I'm writing a Shiny application where a large dataset is read and some analyses are performed depending on the user's input. These analyses are based on a variable y
that can be transformed from another variable x
, depending on a value k
entered by the user.
The problem here is that that conversion step is time demanding, so right now all possible values of y
are precomputed. Consider the following simplified example:
set.seed(1234)
data <- tibble (x = rnorm(n = 10, mean = 5, sd = 1) )
k_vector <- seq(from=1,to=3,by=1)
for (k in k_vector) {
new_col = stringr::str_c("y",k)
data <- dplyr::mutate(data, !!new_col := x*k)
}
Which results in the following table:
x y1 y2 y3
<dbl> <dbl> <dbl> <dbl>
1 3.79 3.79 7.59 11.4
2 5.28 5.28 10.6 15.8
3 6.08 6.08 12.2 18.3
4 2.65 2.65 5.31 7.96
5 5.43 5.43 10.9 16.3
6 5.51 5.51 11.0 16.5
7 4.43 4.43 8.85 13.3
8 4.45 4.45 8.91 13.4
9 4.44 4.44 8.87 13.3
10 4.11 4.11 8.22 12.3
I'd next save that table as .rda
, and read it from the shiny application. Then I would include a command like dplyr::transmute(data,x=x,y=y1)

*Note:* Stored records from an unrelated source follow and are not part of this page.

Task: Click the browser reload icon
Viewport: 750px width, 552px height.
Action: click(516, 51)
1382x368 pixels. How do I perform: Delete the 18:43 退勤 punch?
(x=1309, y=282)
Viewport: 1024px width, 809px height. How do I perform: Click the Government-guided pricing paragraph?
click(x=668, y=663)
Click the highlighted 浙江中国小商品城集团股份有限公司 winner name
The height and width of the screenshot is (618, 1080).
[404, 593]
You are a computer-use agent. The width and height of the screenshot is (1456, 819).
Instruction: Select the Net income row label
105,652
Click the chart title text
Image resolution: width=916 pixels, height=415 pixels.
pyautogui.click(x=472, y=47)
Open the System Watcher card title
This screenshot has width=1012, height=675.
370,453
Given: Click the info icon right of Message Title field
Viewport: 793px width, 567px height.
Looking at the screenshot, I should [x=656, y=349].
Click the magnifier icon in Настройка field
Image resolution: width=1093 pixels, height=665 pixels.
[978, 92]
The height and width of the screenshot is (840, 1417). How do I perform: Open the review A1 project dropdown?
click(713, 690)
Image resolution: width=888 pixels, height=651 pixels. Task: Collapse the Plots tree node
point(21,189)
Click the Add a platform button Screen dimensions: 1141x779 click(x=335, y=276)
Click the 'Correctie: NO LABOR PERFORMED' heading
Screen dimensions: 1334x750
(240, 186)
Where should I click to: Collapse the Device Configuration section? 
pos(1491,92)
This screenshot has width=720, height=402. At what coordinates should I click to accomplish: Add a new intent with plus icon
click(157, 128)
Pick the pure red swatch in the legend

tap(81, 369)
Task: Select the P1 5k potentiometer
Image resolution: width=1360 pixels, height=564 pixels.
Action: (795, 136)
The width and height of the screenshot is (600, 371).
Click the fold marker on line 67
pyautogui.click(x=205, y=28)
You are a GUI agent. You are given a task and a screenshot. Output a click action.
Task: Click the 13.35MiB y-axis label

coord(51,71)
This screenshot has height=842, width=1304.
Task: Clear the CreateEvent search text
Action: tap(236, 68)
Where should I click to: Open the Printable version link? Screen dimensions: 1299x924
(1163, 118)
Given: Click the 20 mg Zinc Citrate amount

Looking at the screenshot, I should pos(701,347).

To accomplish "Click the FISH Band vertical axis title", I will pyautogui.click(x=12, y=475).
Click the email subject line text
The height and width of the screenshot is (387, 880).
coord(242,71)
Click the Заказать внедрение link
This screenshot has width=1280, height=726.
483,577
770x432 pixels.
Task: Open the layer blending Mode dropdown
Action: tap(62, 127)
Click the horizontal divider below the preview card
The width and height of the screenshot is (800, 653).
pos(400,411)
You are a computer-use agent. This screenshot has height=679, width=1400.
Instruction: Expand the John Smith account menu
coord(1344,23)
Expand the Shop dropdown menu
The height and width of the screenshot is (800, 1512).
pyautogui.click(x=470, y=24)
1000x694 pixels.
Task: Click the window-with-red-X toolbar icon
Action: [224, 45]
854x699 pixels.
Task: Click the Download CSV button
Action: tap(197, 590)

(if k=1 in this case) in a reactive scope so that anytime the user changes the value of k
a new variable y
is selected. As you can imagine, this solved the problem of converting form x
to y
given k
.
But if the real dataset and/or the number of possible values of k
is large then the stored table will be HUGE, so it becomes a problem not just for storing but also of time when reading it. I'm avoiding the creation of N databases, one per value of k
, in the hope that there is a more efficient way to accomplish this task. Any ideas?